Pemasangan papan informasi atau baliho bertuliskan klaim kepemilikan lahan oleh PT Arafura Surya Alam (ASA) di Dusun V Panang, Desa Kotabunan, Kecamatan Kotabunan, Kabupaten Bolaang Mongondow Timur (Boltim), menuai protes warga.
Pasalnya, kawasan yang diklaim sebagai lahan milik perusahaan tersebut telah puluhan tahun ditempati masyarakat. Selain menjadi lokasi permukiman dan perkebunan, wilayah itu juga jadi tempat warga melakukan aktivitas penambangan emas tradisional.
Salah satu warga sekaligus tokoh muda Kotabunan, Rudolf Alwi Tubagus, menilai pemasangan papan informasi tersebut merupakan bentuk klaim sepihak atas lahan yang selama ini telah dikuasai dan dimanfaatkan masyarakat.
“Saya ini bukan menolak investasi. Kami sangat bersyukur dengan adanya perusahaan, sangat membantu. Tapi yang saya tolak ini adalah perampasan, ini sudah termasuk pelanggaran HAM. Ini investasi merampas hak rakyat di atas eks HGU,” kata Rudolf.
Menurutnya, wilayah Panang sebelumnya merupakan bagian dari lahan Hak Guna Usaha (HGU) yang dikuasai oleh dua perusahaan berbeda. Namun, izin HGU tersebut telah berakhir sejak lama.
Alwi mempertanyakan dasar PT ASA mengklaim kawasan tersebut sebagai bagian dari wilayah izin usaha pertambangan (IUP) perusahaan.

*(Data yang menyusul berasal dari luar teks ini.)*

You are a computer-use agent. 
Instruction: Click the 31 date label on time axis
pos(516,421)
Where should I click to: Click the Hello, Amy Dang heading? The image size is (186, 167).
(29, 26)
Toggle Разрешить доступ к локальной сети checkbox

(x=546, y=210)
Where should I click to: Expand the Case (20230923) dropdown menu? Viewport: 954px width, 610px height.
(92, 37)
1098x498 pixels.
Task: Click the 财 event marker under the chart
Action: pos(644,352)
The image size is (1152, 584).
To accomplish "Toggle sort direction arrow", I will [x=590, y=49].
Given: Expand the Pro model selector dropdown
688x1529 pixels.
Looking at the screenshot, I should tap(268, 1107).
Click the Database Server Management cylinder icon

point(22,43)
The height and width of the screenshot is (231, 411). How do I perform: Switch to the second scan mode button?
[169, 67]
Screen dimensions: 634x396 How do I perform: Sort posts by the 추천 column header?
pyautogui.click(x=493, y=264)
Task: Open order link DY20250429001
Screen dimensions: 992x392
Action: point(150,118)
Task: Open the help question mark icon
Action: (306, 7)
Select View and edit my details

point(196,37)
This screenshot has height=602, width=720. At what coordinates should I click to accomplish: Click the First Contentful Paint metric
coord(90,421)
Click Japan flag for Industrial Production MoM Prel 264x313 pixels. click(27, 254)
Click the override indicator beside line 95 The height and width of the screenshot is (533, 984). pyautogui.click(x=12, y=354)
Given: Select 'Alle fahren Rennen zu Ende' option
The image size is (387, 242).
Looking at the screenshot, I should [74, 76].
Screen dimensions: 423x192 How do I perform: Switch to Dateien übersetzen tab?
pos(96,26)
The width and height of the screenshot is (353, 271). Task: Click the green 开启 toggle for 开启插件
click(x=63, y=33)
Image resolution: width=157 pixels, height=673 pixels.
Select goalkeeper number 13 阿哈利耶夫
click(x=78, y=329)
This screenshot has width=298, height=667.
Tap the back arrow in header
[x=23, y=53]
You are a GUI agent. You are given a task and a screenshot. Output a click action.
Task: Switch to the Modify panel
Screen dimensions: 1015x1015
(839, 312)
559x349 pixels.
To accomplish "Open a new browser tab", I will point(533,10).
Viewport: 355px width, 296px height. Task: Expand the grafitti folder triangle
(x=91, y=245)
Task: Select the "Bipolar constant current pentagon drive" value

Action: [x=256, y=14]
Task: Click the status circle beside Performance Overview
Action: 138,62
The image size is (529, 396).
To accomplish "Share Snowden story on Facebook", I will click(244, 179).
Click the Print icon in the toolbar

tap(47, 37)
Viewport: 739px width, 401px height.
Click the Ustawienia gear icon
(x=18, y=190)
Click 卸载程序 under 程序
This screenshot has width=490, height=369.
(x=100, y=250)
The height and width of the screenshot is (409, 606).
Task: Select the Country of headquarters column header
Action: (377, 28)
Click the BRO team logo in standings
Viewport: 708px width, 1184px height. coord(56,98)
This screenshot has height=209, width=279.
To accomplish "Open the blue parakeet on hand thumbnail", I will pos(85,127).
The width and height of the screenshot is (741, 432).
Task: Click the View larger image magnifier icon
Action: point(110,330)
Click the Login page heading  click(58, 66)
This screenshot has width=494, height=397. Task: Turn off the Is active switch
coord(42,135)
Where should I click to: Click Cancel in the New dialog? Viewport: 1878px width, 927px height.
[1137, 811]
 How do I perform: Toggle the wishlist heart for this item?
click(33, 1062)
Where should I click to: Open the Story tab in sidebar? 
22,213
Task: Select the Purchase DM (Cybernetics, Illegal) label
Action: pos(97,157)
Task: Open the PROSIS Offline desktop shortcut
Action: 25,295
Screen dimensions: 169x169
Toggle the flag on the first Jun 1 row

“Nah yang jadi pertanyaan bagi saya, pada waktu baru-baru ini mereka konsultasi AMDAL saya menantang. Yang saya pertanyakan lahan kalian ada di mana? Seakan ini mau disembunyikan. Cuma saya bilang kalau memang kalian paham hukum yang ada kenapa ini lahan eks HGU kalian pasang plang dengan dasar kepemilikan. Aturannya dari mana dulu,” ujarnya.
Ia menilai pemasangan papan klaim kepemilikan di atas lahan eks HGU yang masa berlakunya telah berakhir justru menimbulkan pertanyaan di tengah masyarakat.
“Ini sudah termasuk penyerobotan tanah negara, dan masyarakat 170 KK yang tinggal di sini, itu masyarakat bukan hutan. Dan masa HGU itu sudah habis,” katanya.
Ia juga mengungkapkan bahwa persoalan status lahan di Panang bukan isu baru. Menurutnya, sengketa tersebut telah beberapa kali dibahas di DPRD Boltim bahkan pernah ditangani melalui pembentukan Panitia Khusus (Pansus).
Menurut Rudolf, masyarakat pernah mengikuti Rapat Dengar Pendapat (RDP) dengan DPRD Boltim pada tahun 2023 untuk membahas persoalan tersebut. Namun hingga kini, kata dia, belum ada tindak lanjut yang jelas sebagaimana yang pernah dijanjikan.
“Kami kan sudah RDP waktu itu, tapi janji dari DPRD ini, janji dari para fasilitator di Bolaang Mongondow Timur ini tidak ada kejelasan. Membentuk tim khusus sampai sekarang tidak pernah ada untuk masyarakat. Kami kan RDP tahun 2023 itu. Mereka kan janji akan membentuk tim khusus,” kata Rudolf.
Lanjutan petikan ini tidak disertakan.